The Philippine National Police Anti-Illegal Drugs Group and Philippine Drug Enforcement Agency on Tuesday asked the Department of Justice to overturn its resolution dismissing their criminal charges against Marine Lt. Colonel Ferdinand Marcelino.
In a 16-page joint motion, the PNP-AIDG and PDEA appealed to the DOJ prosecutors reverse its findings and instead pursue the filing of court cases of conspiracy in manufacture and possession of illegal drugs under Republic Act 9165, or the Comprehensive Dangerous Drugs Act of 2002, against Marcelino and Yan Yi Shuo.
The anti-narcotics agencies said the dismissal of their charges by Senior Deputy State Prosecutor Theodore Villanueva was “utterly baseless, exceedingly arbitrary and grossly unjustified.”
According to them, they have submitted sufficient evidence to establish probable cause, which is the only requirement for filing of the cases in court.
“In preliminary investigation, the investigating prosecutor should only determine whether or not there is probable cause in the complaint filed against the respondent and not proof beyond reasonable doubt,”the complainant stressed.
The complainants also questioned the DOJ findings, insisting they have submitted “strong and adequate evidence enough to cause not only the filing of the [case] in court based on probable cause but also to convict the respondents beyond reasonable doubt based on existing laws and jurisprudence.”
They cited the transcription of self-recorded phone conversation between Marcelino and Yan showing that “the two planned to transfer the drugs inside the laboratory because they thought that PDEA is monitoring the area” and that they also “planned to give the drugs to a certain Tony.”
The PNP-AIDG and PDEA reiterated their allegation that the presence of the two respondents in the house in Manila where P256 million worth of shabu was seized last January could be considered circumstantial evidence.
“Lest we forget is the fact that respondents arrived at the subject house together, equipped with a key and with full authority from the owner of the house. These circumstances unarguably constitute a primafacie evidence that they are in control of the subject premise,” they argued.
The agencies also branded as “next to impossible” the requirement of the investigating prosecutor for them to “show independent evidence of prior knowledge from [respondents] of the presence of dangerous drugs at the unit for them to be considered in possession of the confiscated drugs.”
With these arguments, complainants asked the DOJ to reverse and set aside its resolution issued last week.
Outgoing justice secretary Emmanuel Caparas, for his part, said he expected the PNP-AIDG and PDEA to file the motion for reconsideration.
“This is a rather controversial case that needs to be heard further.
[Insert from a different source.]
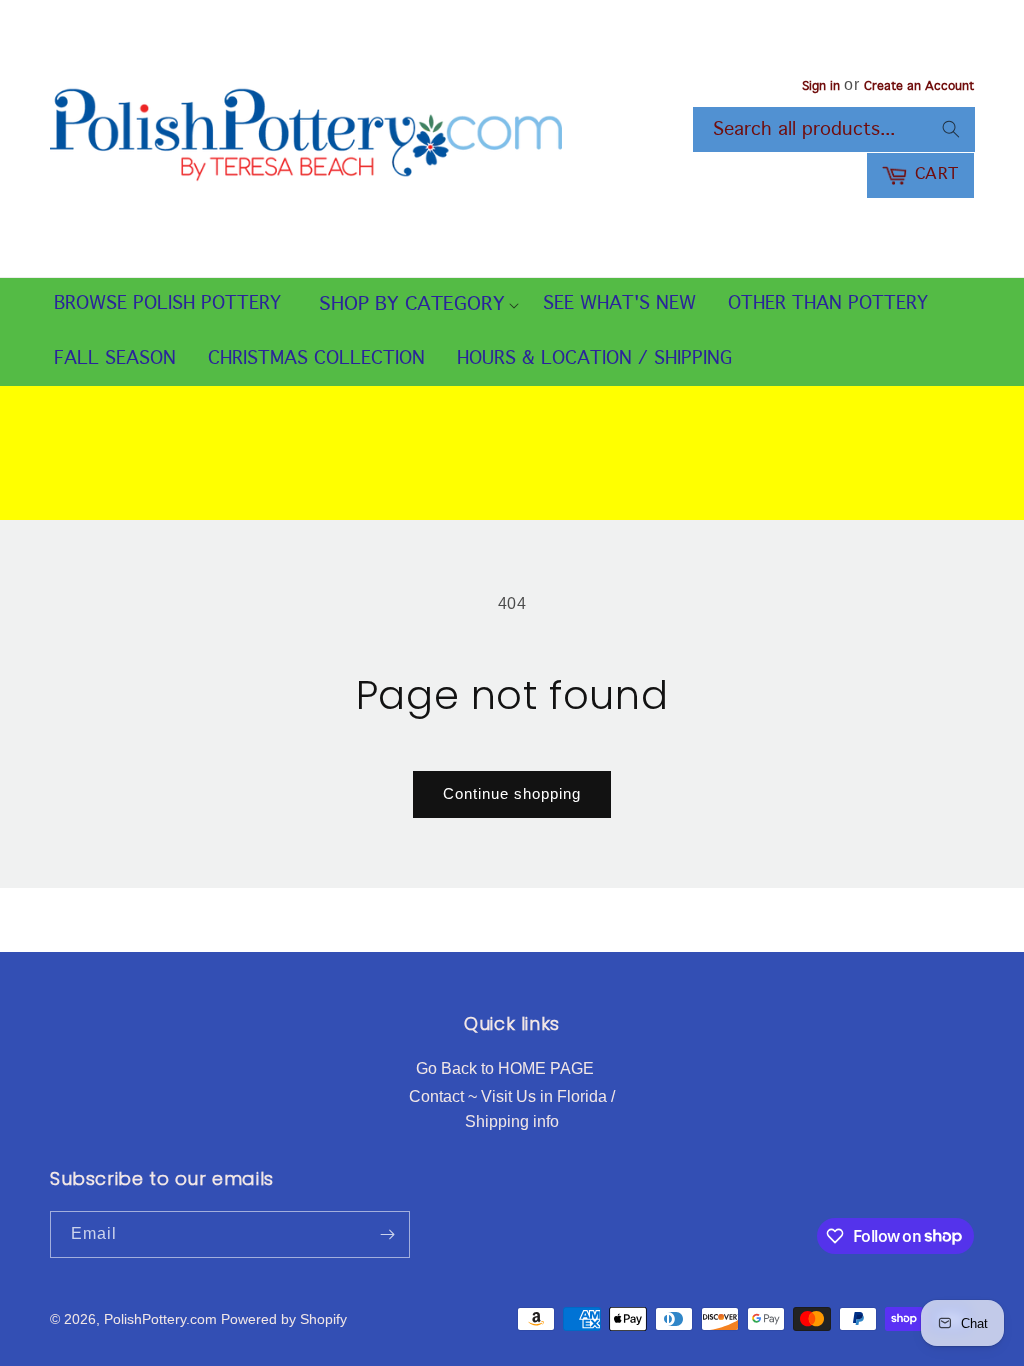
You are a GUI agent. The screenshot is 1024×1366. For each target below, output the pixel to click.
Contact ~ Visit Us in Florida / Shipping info (512, 1109)
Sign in (821, 87)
This issue should be accommodated, especially at a time when the issue of illegal drugs is high on priority,” he said.
In his resolution last week, Villanueva cited insufficiency of evidence in dismissing the charges of conspiracy in manufacture and possession of illegal drugs under Republic Act 9165 (ComprehensiveDangerous Drugs Act of 2002) filed by the Philippine National Police Anti-Illegal Drugs Group (PNP-AIDG) and PDEA (Philippine Drug Enforcement Agency) against Marcelino and Yan.
He explained that the “evidence so far presented by the PNP and PDEA insufficient of the required evidence to sustain a conviction during the trial on the merits of the case.”
Villanueva also pointed out that the assumption of PNP and PDEA that Marcelino and Yan were very familiar with the house “could be a speculation.”
A separate resolution by Assistant State Prosecutor Michael John Humarang has also dismissed the separate charges for violations of the Omnibus Election Code and the Comprehensive Firearms and Ammunition Regulations Act against Marcelino.
Records showed that Marcelino and Yan only entered the house just two minutes before the anti-narcotics operatives arrived.
During PI hearing, the two explained that their presence in the illegal drug facility in Manila where 64 kilos of suspected shabu were seized last January was part of a covert intelligence operation.
Even before Marcelino was cleared by the DOJ, he was already released from detention earlier this month after the Quezon City Regional Trial Court granted his petition for bail.